With the development of business, such as AI, data warehousing, and big data analysis, an increasing number of business that runs on Object Storage Service (OSS) requires low data access latency and high throughput. OSS provides the OSS accelerator feature, which allows you to create an accelerator to cache hot objects on high-performance NVMe SSDs to provide data access with low latency within milliseconds and high throughput.
Benefits
Low latency
The NVMe SSD media of an accelerator can provide millisecond-level download latency for business. The accelerator provides better performance for hot data query in data warehouses and inference model download.
High throughput
The accelerator can provide high throughput for a small amount of data and meet the burst read requirements for a small amount of hot data.
Increased throughput
The bandwidth of an accelerator increases linearly together with the cache capacity of the accelerator and provides burst throughput of up to hundreds of Gbit/s.
Automatic scaling
In most cases, computing tasks are periodic tasks that have different requirements for the amount of required resources. You can scale up or scale down the cache capacity of the accelerator based on your requirements without interrupting your business. This helps reduce resource waste and costs. The accelerator supports at least 50 GB of cache capacity and up to 100 TB of cache capacity. The accelerator inherits the advantages of OSS massive data storage and can directly cache multiple tables or partitions in a data warehouse.
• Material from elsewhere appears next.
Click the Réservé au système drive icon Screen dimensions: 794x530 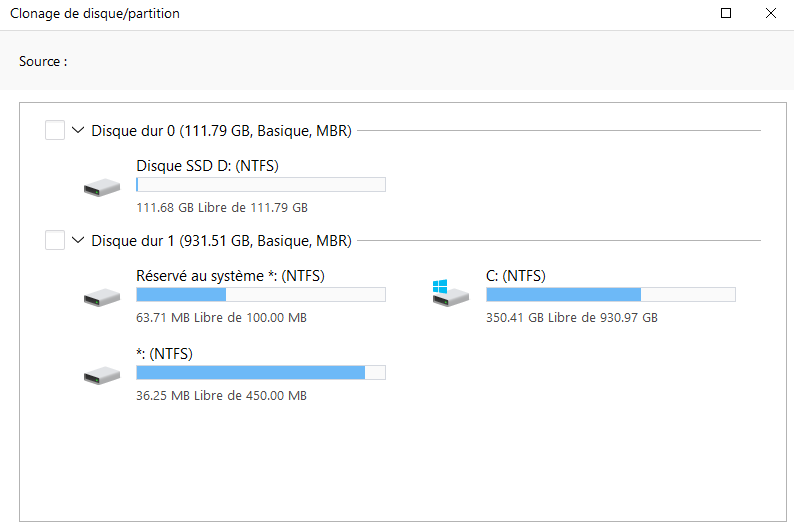point(102,297)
Decoupled storage and computing
Compared with the cache capacity of the computing server, the accelerator can be independent of the computing server and you can change the cache capacity and performance of the accelerator online without interrupting your business.
Data consistency
Compared with conventional cache solutions, the OSS accelerator feature ensures data consistency. When you update objects in OSS buckets, the accelerator automatically identifies and caches the latest versions of the objects to ensure that the computing engines can read the latest versions of the objects.
Multiple warmup policies
The accelerator can automatically identify objects that are updated on OSS to ensure that the engine can read the latest data. The accelerator provides the following warmup policies:
Warmup during read: If the data that you request does not hit the cache, the accelerator automatically retrieves data from the bucket in which the data is stored and caches the data to the accelerator.
Synchronous warmup: When data is written to OSS, data is synchronized and cached on the accelerator.
Asynchronous warmup: You can configure parameters to batch cache data in OSS to the OSS accelerator.
NoteBy default, warmup during read is enabled and cannot be configured.
If you want to enable synchronous warmup or asynchronous warmup, you must manually enable it. Synchronous warmup and asynchronous warmup can be enabled at the same time.
How it works
After an accelerator is created, it has an internal accelerated endpoint that is dedicated to the region. You can access the resources cached in the accelerator only over an internal network. For example, the accelerated endpoint for the China (Beijing) region is http://cn-beijing-internal.oss-data-acc.aliyuncs.com
. If you are located in the same virtual private cloud (VPC) as the accelerator, you can use the accelerated endpoint to access the resources that are cached on the accelerator. The following figure shows how the accelerated endpoint is used to access the resources that are cached on the accelerator.
Write requests
Warmup during read: Write requests that are sent from a client to the accelerated endpoint of the accelerator are forwarded to OSS buckets. This process is similar to the process in which the default domain names of OSS buckets are used.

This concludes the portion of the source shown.